Welfare and Poor Relief
In medieval England it was regarded as a religious duty to give alms to the poor, and religious houses (monasteries, nunneries etc) provided shelter, accommodation and food for travellers. The collapse of the monastic system by the sixteenth century left a gap in provision, and with the poor flocking to towns in search of accommodation and work, the government found itself forced to play a role in relief. It did so through a series of statutes culminating in the 1601 poor law legislation, amended in 1660, which provided statutory powers for parishes to raise funds to help to relieve the poor. The parish was given powers to raise a ’rate’, a levy across all the holders of land and buildings in the parish, towards upkeep of the poor. Gradually it added new powers, including in the 1720s the right to provide workhouses. Subsequently powers were given to parishes to combine together to build and staff such premises.

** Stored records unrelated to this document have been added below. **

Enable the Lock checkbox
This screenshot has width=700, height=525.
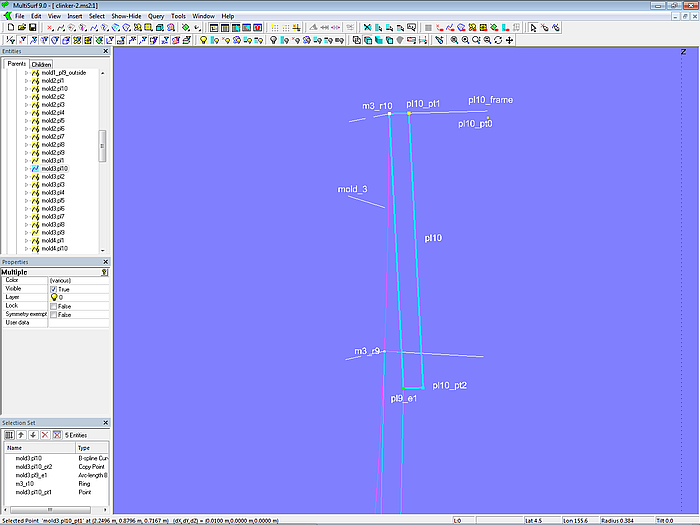tap(54, 306)
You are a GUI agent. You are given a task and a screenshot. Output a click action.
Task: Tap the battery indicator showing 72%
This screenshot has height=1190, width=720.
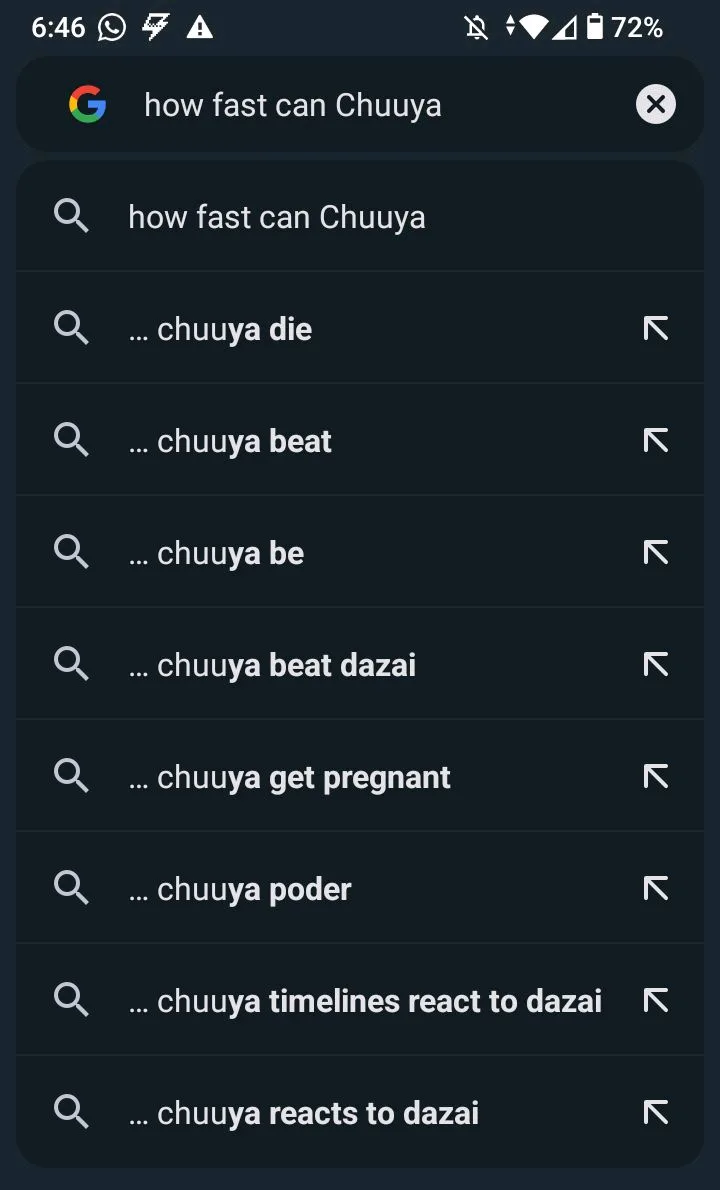pos(626,28)
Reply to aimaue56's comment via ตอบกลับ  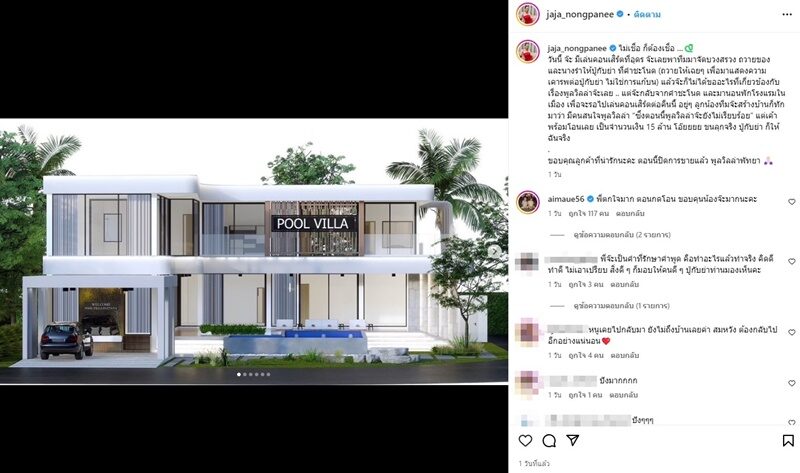click(630, 213)
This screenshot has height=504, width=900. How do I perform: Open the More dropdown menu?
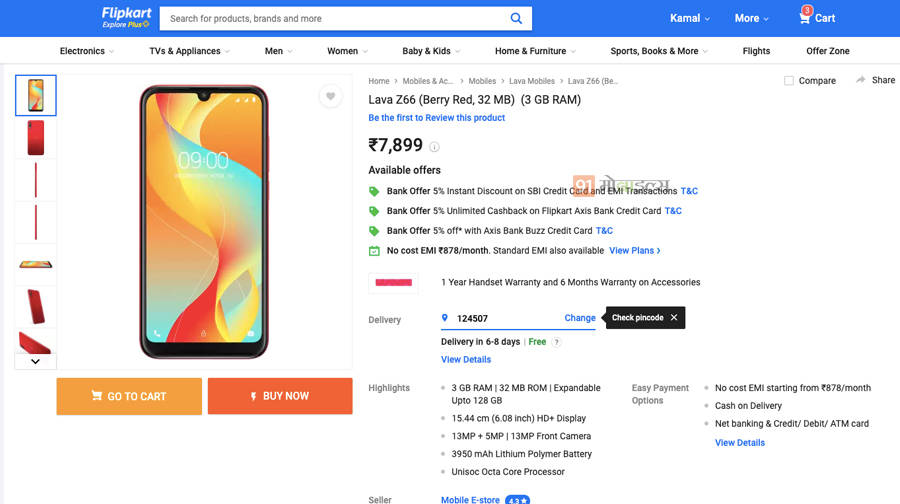click(752, 18)
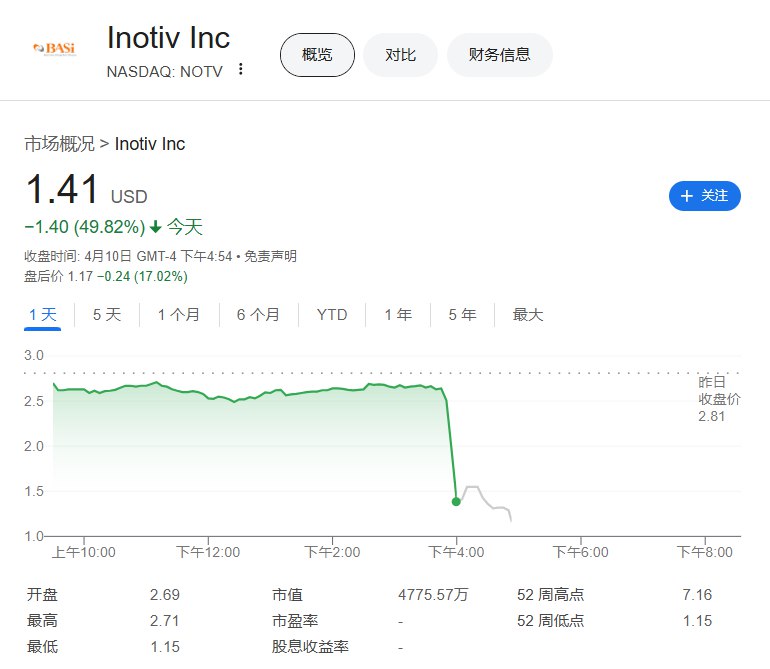
Task: Select the 概览 tab
Action: (x=317, y=55)
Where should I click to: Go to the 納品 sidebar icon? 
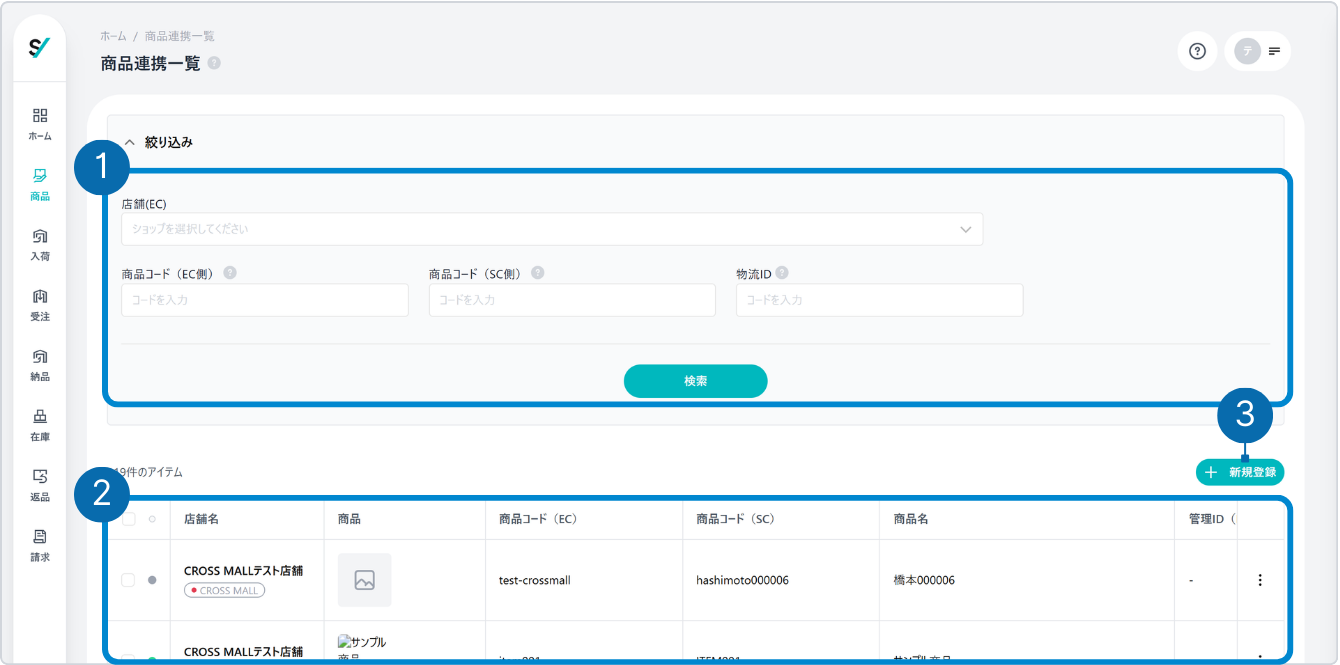click(x=40, y=364)
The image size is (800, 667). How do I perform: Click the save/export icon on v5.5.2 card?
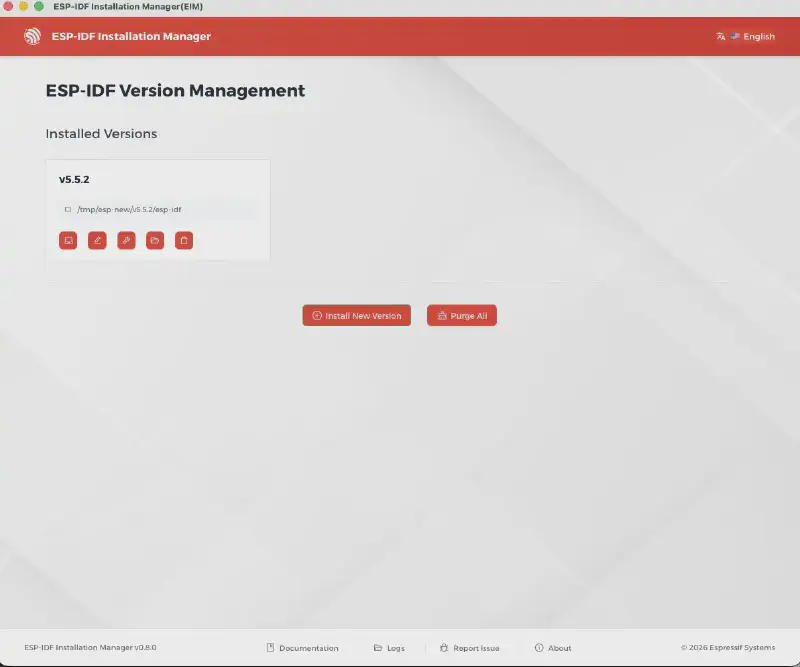pyautogui.click(x=68, y=240)
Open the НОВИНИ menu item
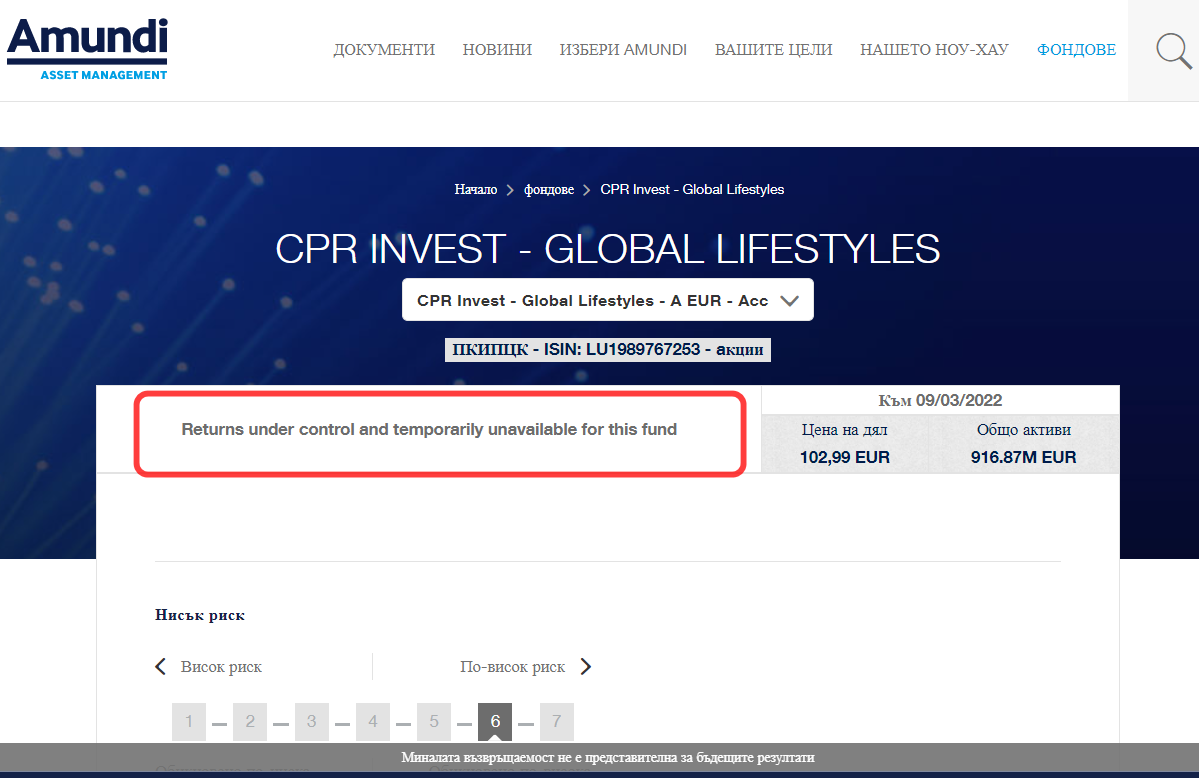Viewport: 1199px width, 778px height. (497, 50)
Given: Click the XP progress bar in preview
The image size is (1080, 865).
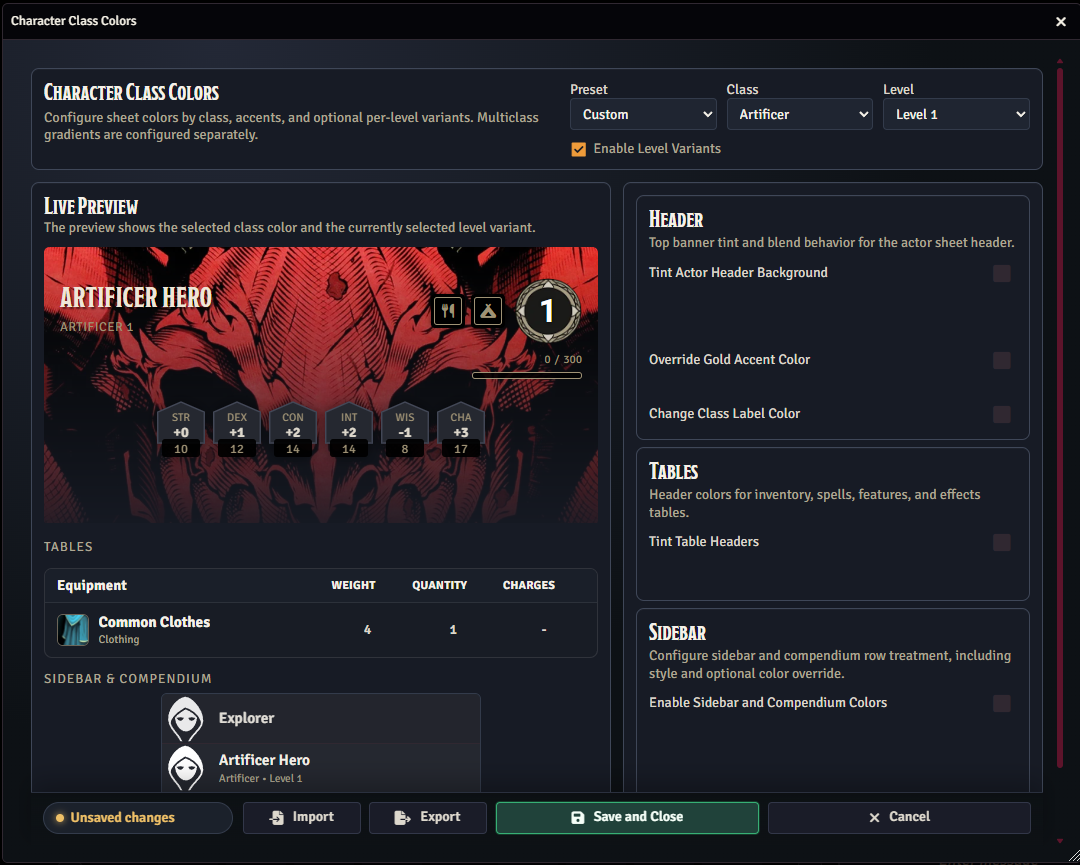Looking at the screenshot, I should (526, 376).
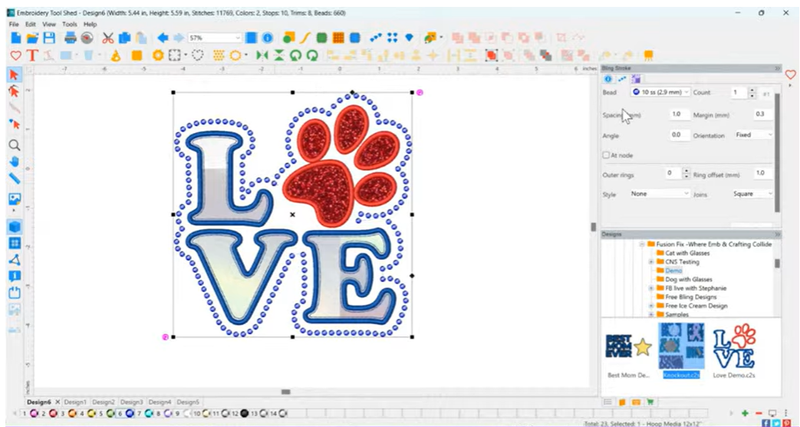
Task: Click the red heart shape tool
Action: pos(15,55)
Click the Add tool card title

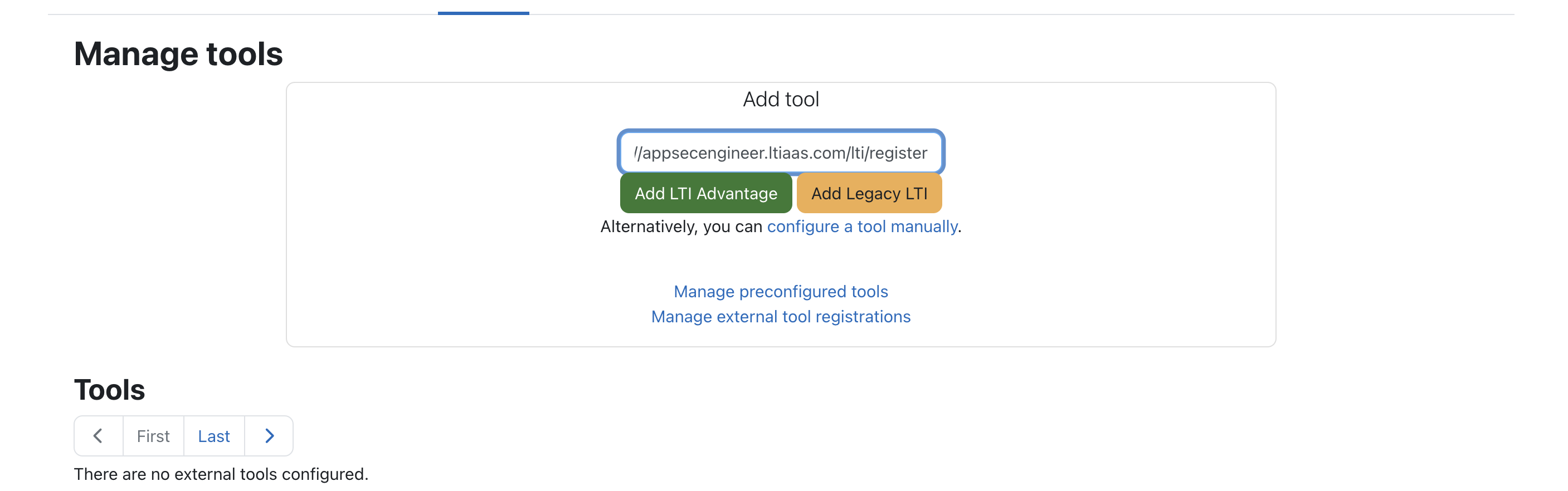[780, 99]
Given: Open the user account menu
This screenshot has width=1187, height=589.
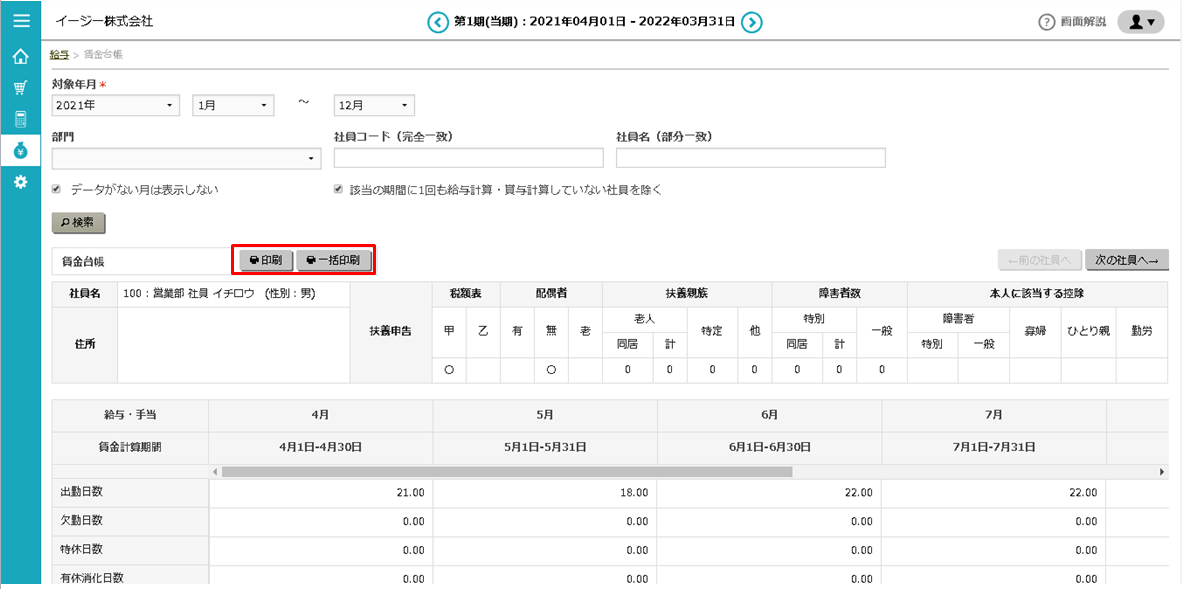Looking at the screenshot, I should click(1140, 22).
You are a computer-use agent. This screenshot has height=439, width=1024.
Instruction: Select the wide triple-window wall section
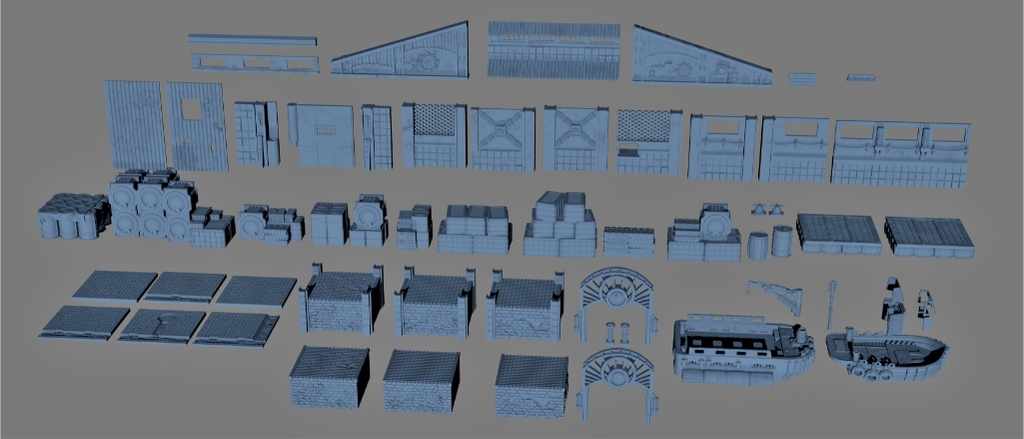tap(901, 153)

Various alterations in the law followed through the course of the eighteenth century, but the real concern came to be the cost of relief, particularly during the war years between 1793 and 1815, and after much debate, the New Poor Law was introduced by legislation passed in 1834. Parishes were now grouped together into Unions, each with a workhouse, and the poor law was made into a draconian instrument of oppression designed to force the poor into work. Unfortunately the system soon broke down, and workhouses were seldom full; indeed, their most regular clientele tended to be the elderly with no where else to go, mothers with illegitimate children, orphans and people with mental and physical disabilities. The Victorians, aware of the problems of the New Poor Law, threw themselves into philanthropy, and raised funds to distribute to the deserving poor (those considered to be poor through no fault of their own) in their own homes. The Poor Law was not abolished until 1930, but before that time children had been separated out into more appropriate accommodation and the introduction of pensions by the Liberals before the First World War, led eventually to the creation in 1944 of the Welfare State.